James Coe: My thoughts on introduction of postgraduate loans

Friday 05-12-2014 - 11:17
James blog

This Wednesday, the government announced the introduction of postgraduate loans worth up to £10,000.  These government backed loans will be available from 2016-2017 to students under the age of thirty studying any masters subject.  It’s predicted they will benefit up to 40,000 students and bring an extra 10,000 into postgraduate study.

National Union of Students (NUS) Vice President Megan Dunn believes postgraduate loans are a step in the right direction, and I echo her comment.

Students from lower socio-economic backgrounds have been excluded from postgraduate study for far too long, as finding funding for a Masters degree has previously been extremely difficult. Making this easier is an incredible win for the student movement.

However, the model for these loans isn’t without its problems.

Discussions on repayment rates will be important.  Further talks are still happening, but the Treasury has said that the loans will be designed so that on average, they will be paid off in full. I personally am not convinced that mounting more debt on students, and creating a wider tax burden, is the most sustainable way to fund higher education.  Fees are themselves a huge barrier, in an ideal world they would not exist, but it is worth celebrating that students’ unions were collectively able to lobby the government to introduce these loans.
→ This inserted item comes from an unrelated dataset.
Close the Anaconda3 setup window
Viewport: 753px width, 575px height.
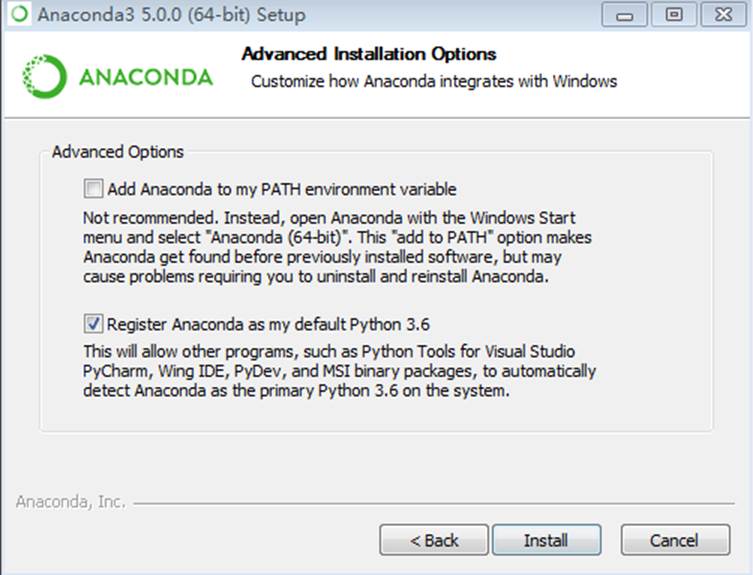coord(724,14)
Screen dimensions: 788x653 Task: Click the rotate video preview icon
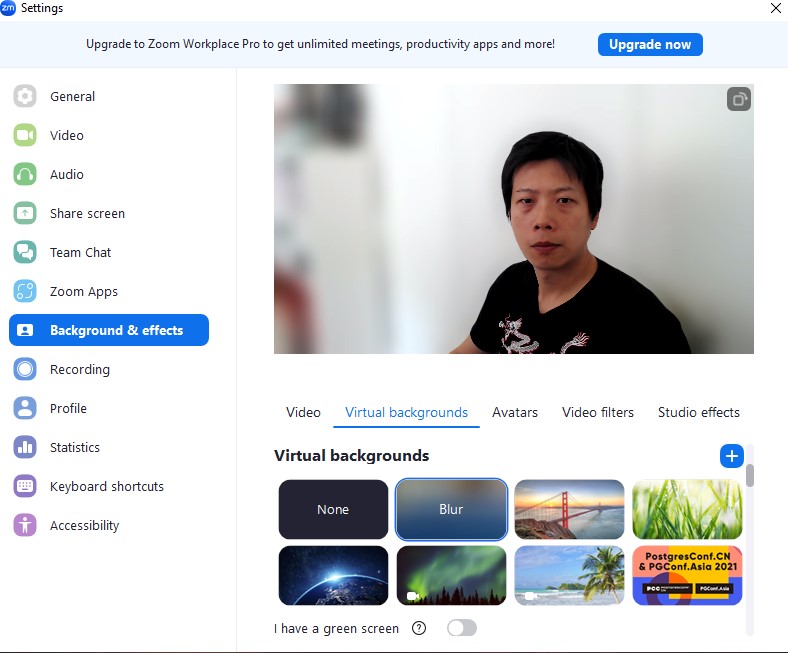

The Higher Education Funding Council for England (HEFCE) point out that ‘Students from disadvantaged areas tend to do less well in higher education than those with the same prior educational attainment from more advantaged areas.’1 Therefore, while these loans may encourage more students to take part in postgraduate study, there’s still a large amount of work to be done to look at why students from poorer backgrounds still don’t do as well at University.  Postgraduate loans will also mean students will be in more debt - and as students from disadvantaged backgrounds tend to earn less after graduating than students from more advantaged areas, they will end up paying off more loan due to interest rates.  Students from independent schools on average earn 7% more than students from state schools 2.  It would be amazing if these loans did something to narrow this gap. Students will pay off postgraduate and undergraduate loans at the same time, so students will possibly graduate with debts in excess of £60,000.

Postgraduate loans are an important step in widening access to this type of study, but we must never forget the importance of outreach and properly funded scholarships and bursaries – without this, some students won’t even make it to the Undergraduate stage.

I am pleased that the student movement won this, and we must continue to fight for these loans to be extended for students over 30, and an education system that does not force such high levels of personal debt onto our student members.